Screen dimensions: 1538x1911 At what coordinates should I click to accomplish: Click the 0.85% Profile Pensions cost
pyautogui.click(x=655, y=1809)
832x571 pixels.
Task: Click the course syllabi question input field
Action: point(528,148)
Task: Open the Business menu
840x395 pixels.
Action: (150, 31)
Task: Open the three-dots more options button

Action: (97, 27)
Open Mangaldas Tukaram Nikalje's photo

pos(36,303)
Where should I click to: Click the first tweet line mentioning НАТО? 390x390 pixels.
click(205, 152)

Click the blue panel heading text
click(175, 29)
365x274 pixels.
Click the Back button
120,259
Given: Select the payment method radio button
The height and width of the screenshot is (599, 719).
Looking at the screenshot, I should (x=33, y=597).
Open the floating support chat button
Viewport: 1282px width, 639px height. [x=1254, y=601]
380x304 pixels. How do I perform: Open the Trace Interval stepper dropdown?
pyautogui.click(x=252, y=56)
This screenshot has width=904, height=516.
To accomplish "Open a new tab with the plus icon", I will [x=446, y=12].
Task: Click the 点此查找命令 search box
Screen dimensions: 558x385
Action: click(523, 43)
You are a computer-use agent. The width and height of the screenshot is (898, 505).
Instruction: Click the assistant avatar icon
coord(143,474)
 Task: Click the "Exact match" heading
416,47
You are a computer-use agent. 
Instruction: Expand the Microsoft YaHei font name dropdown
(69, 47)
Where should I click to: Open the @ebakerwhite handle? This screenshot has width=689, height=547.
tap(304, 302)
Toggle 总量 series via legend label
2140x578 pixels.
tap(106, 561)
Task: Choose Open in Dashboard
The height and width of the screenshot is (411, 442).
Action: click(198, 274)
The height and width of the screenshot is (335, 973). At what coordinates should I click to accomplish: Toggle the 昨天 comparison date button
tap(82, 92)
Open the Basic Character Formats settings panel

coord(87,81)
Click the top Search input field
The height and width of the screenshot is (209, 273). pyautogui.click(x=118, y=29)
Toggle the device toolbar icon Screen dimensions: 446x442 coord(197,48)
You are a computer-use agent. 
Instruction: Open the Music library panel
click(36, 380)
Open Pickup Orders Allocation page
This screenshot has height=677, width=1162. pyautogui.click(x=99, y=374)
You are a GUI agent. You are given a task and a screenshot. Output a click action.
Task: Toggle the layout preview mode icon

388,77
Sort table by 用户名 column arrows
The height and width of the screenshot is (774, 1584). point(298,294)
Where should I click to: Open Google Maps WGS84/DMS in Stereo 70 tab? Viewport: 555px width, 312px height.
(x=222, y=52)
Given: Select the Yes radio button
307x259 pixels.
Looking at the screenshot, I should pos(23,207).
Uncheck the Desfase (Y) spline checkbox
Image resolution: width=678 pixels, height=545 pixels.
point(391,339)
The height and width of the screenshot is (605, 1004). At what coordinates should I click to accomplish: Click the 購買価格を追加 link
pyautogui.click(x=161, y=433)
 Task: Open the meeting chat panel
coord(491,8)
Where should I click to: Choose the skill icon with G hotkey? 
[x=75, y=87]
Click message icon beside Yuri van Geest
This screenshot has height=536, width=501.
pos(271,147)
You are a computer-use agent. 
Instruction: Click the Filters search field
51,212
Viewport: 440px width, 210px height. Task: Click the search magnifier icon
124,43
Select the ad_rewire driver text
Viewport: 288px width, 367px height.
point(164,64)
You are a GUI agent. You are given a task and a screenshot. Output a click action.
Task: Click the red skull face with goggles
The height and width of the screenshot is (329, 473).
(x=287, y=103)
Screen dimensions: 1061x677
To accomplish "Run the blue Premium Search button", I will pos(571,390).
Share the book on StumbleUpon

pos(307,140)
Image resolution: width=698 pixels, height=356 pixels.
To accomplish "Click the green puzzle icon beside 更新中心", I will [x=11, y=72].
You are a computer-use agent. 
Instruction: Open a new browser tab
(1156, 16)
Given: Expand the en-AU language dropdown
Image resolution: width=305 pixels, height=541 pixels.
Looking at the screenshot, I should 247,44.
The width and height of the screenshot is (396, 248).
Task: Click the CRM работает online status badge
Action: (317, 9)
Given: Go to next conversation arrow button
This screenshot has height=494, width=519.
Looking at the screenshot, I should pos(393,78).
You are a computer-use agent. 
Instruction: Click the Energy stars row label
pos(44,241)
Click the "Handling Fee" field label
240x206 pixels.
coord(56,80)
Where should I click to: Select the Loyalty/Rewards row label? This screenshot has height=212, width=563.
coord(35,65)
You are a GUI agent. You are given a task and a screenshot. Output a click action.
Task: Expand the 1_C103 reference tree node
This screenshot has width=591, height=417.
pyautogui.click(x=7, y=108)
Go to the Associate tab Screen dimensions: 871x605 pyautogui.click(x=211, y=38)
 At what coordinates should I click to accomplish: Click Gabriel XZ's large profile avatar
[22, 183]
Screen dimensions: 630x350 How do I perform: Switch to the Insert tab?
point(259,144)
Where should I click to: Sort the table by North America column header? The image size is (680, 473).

= = = =

Where the string "radio" appears in a line of the listing, copy that line.

Given: Select the payment method radio button
Given: Select the Yes radio button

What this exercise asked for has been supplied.